This means that 22% is actively used in the bitcoin economy
Except that it doesn't mean that.
That's the thing about a pseudonymous digital currency -- the blockchain data reveals so little about its usage.
We know that Mt. Gox and other exchanges use cold storage. Thus the coins moving to and from the exchange's hot wallet represents a lot of monetary velocity, and the vast majority of the bitcoin value is held in static coins in cold storage.
Individuals might follow a similar pattern. A big chunk of their coins are stored in a secure manner (on a paper wallet, or air gap system) and left untouched, and a smaller amount used on a mobile or wallet used for daily spending from a standard, network-connected computer.

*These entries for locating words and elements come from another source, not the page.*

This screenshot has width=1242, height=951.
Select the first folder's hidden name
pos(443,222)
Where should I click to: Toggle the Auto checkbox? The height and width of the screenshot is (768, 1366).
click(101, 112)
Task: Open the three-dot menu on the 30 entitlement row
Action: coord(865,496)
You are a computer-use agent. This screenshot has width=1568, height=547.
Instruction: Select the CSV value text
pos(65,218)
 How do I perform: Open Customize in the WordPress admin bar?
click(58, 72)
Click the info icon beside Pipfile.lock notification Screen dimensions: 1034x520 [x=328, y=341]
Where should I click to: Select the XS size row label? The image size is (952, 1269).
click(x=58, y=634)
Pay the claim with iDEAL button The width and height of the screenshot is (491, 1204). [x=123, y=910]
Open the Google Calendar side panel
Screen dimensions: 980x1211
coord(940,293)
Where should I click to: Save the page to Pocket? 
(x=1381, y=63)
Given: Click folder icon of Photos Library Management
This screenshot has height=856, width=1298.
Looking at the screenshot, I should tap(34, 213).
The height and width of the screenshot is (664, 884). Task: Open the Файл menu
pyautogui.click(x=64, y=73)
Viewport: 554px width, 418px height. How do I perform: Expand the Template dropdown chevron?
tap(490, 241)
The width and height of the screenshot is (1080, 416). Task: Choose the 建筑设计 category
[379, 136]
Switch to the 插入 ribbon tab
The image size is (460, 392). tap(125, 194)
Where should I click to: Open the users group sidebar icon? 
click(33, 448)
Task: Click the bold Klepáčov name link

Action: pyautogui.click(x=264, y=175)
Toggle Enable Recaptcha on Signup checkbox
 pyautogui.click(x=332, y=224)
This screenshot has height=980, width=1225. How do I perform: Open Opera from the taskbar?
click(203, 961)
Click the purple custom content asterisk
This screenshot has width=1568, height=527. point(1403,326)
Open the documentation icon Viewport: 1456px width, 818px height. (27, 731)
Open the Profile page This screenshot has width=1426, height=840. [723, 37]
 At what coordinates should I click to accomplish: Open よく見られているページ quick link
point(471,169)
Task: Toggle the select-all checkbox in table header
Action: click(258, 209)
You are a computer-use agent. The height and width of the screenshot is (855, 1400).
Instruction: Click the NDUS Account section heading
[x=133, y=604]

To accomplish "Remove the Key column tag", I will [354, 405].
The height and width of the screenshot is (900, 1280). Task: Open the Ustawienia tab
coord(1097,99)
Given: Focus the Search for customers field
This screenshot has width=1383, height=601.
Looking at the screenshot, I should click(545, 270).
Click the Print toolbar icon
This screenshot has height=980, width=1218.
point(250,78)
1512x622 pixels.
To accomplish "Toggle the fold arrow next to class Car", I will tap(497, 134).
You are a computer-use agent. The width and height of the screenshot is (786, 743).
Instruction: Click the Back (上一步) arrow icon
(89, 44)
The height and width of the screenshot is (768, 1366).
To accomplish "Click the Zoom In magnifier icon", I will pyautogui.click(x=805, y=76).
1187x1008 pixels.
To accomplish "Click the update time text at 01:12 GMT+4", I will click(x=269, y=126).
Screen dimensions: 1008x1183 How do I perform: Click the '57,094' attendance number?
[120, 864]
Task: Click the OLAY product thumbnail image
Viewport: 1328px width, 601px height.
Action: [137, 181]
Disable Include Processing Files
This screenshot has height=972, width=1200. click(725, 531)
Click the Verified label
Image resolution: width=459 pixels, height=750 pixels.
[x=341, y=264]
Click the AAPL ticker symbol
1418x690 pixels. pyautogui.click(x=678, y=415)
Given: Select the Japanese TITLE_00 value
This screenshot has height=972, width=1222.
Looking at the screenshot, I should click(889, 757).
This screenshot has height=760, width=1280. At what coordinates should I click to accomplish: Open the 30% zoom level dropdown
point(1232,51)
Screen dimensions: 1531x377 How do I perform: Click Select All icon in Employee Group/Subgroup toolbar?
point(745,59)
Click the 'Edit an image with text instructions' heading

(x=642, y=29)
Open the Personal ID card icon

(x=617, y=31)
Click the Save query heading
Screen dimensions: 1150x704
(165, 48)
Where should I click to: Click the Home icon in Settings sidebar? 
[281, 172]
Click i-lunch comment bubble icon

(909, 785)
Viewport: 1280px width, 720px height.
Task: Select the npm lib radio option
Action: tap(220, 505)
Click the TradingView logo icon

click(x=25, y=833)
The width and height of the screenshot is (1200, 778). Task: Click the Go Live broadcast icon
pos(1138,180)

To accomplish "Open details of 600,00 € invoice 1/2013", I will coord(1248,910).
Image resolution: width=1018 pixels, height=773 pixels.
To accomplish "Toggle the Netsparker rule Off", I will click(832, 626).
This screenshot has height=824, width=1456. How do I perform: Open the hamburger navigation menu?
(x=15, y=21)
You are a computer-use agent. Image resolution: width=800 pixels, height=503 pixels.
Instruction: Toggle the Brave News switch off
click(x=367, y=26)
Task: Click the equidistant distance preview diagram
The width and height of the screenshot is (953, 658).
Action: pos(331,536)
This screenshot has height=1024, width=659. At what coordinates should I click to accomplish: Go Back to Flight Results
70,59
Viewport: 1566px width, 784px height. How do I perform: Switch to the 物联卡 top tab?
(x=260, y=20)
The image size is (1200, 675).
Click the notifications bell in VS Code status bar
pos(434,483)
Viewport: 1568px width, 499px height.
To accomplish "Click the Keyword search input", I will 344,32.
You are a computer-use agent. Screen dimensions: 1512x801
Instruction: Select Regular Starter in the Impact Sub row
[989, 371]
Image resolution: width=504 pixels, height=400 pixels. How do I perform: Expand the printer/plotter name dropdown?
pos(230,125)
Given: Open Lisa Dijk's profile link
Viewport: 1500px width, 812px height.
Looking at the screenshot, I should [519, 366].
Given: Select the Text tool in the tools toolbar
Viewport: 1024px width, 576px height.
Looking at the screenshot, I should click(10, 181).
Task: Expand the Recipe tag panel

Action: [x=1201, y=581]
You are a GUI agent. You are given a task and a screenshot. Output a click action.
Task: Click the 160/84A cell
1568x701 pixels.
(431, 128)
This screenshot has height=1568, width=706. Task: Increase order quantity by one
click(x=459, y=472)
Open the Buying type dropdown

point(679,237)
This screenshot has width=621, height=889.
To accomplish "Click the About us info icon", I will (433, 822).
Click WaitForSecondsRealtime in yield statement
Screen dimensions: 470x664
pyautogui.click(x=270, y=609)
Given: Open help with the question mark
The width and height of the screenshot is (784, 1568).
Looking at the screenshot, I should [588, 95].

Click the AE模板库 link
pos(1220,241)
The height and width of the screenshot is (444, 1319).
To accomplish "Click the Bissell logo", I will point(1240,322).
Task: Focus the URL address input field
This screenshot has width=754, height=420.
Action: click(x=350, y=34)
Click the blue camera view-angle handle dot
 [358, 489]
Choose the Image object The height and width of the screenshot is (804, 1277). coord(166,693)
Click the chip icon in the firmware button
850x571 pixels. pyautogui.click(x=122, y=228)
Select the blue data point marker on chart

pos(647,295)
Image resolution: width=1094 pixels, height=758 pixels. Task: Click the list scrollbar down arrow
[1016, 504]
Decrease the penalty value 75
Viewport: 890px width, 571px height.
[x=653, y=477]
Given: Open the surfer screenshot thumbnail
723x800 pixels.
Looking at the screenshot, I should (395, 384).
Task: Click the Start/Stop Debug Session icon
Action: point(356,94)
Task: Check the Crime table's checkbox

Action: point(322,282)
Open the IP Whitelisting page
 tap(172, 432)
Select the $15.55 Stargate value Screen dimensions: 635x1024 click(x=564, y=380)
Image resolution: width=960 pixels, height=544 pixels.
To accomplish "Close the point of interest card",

Because Bitcoin works not just as a payment network but as a currency, even the exchanges won't show the degree of commerce occurring. Online gambling through SatoshiDICE, for instance, is not cashed out to USDs, and players don't necessarily need to use an exchange to get bitcoins to play. So much of those flows likely never touch any exchanges (except for players buying bitcoins or cashing out if they were a big winner perhaps).
Other merchants though will still route bitcoin revenues through the exchanges. Coinabul, for instance, at a current revenue rate approaching a quarter-million USD worth of trading each month (based on numbers from an interview by Julia of @DGCMagazine), converts revenues to dollars right away after each sale, apparently.
As Bitcoin moves up the supply chain though (and/or is used for salaries, paying dividends, etc.) more and more of those bitcoin revenues will remain as bitcoins without landing at the exchanges.
So it is going to be really tough to measure the blockchain, or even monitor it for trends, to tell what really is occurring with the Bitcoin economy.